INSTRUCTIONS TO FOLLOW -
What is needed is the number of lines in the data below that include "computer", stated by itself.

=== SOURCE MATERIAL ===

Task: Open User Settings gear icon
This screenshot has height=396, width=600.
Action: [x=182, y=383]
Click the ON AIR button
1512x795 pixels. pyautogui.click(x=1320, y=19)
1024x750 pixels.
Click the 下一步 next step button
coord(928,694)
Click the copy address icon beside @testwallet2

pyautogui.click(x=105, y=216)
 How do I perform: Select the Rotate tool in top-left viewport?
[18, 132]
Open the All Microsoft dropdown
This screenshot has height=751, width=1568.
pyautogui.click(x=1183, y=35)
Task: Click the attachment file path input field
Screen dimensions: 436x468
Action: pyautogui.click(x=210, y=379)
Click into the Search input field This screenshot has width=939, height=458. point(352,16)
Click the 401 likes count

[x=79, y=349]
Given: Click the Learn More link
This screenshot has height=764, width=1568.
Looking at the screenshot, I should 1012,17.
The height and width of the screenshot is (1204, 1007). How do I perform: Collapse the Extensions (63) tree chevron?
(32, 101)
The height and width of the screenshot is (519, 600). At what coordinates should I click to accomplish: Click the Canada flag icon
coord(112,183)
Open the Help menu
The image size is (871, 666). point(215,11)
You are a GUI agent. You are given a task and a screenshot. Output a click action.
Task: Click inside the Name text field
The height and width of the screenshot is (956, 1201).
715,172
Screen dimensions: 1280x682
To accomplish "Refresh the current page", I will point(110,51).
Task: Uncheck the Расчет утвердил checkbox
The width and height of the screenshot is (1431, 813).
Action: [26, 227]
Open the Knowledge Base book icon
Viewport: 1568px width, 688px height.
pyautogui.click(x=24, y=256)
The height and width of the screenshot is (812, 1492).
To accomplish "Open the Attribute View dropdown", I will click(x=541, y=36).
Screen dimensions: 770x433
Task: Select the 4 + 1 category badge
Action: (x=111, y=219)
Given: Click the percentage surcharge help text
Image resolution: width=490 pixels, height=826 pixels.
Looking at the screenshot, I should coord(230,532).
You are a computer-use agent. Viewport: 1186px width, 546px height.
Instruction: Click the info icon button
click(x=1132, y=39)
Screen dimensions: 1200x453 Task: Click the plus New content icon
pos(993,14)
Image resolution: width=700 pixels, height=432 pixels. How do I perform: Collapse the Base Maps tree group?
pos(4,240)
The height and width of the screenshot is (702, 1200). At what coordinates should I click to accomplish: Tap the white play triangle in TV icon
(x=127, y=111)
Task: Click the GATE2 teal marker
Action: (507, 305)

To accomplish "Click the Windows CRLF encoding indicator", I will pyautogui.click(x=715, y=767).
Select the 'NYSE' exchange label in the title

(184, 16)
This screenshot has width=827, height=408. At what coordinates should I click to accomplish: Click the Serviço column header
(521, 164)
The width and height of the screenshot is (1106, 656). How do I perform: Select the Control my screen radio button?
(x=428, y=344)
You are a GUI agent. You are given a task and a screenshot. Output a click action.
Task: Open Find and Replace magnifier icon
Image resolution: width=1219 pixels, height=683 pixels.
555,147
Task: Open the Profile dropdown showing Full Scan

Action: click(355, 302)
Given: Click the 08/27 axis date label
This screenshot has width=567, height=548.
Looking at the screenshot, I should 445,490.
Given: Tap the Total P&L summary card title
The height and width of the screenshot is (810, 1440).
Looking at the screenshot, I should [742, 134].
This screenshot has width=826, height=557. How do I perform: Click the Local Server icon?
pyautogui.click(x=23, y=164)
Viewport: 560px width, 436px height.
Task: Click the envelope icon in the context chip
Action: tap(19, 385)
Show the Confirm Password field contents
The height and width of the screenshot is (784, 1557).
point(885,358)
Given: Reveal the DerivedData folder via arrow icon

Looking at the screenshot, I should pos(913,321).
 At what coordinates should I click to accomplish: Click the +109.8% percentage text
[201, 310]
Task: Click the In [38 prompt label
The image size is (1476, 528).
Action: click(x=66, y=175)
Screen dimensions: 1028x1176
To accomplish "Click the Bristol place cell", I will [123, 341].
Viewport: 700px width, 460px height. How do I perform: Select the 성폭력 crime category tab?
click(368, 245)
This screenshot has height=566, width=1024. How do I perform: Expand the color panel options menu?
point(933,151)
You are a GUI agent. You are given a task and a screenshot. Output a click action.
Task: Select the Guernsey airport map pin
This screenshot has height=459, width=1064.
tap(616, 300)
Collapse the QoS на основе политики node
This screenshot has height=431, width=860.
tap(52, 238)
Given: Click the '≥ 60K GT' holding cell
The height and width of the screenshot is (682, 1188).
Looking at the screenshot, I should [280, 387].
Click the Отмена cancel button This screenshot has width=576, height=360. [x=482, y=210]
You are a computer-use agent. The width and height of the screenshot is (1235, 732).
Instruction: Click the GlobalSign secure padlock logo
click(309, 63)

===

RESULT FOR THIS TASK -
2